Materials provided:
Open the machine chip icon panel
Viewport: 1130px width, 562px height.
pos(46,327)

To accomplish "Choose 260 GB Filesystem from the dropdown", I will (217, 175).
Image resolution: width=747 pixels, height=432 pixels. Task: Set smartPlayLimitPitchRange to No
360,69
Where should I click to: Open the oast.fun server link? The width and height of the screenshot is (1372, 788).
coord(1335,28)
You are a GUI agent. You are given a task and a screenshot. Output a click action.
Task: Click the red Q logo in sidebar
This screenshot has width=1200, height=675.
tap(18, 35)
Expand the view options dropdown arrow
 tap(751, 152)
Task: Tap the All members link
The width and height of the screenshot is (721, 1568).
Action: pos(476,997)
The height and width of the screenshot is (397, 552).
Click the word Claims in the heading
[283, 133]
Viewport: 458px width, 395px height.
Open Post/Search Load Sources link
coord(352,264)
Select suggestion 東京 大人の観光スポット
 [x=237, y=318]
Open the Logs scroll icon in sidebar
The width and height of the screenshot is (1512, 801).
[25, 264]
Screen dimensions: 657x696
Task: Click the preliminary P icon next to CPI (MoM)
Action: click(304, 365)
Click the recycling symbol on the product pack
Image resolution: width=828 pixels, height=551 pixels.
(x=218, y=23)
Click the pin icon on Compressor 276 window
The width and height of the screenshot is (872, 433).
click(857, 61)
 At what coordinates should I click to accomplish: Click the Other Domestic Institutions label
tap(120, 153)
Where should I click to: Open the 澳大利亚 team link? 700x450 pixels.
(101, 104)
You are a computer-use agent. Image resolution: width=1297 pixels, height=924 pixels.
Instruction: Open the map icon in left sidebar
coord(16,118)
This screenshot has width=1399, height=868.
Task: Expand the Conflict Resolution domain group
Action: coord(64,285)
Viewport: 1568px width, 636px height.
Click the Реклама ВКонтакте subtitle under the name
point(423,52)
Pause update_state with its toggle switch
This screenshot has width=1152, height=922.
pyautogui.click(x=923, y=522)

What needs to be done:
Your task is to count the lines in the material containing the word "agent" and to state only that number.

Written answer:
2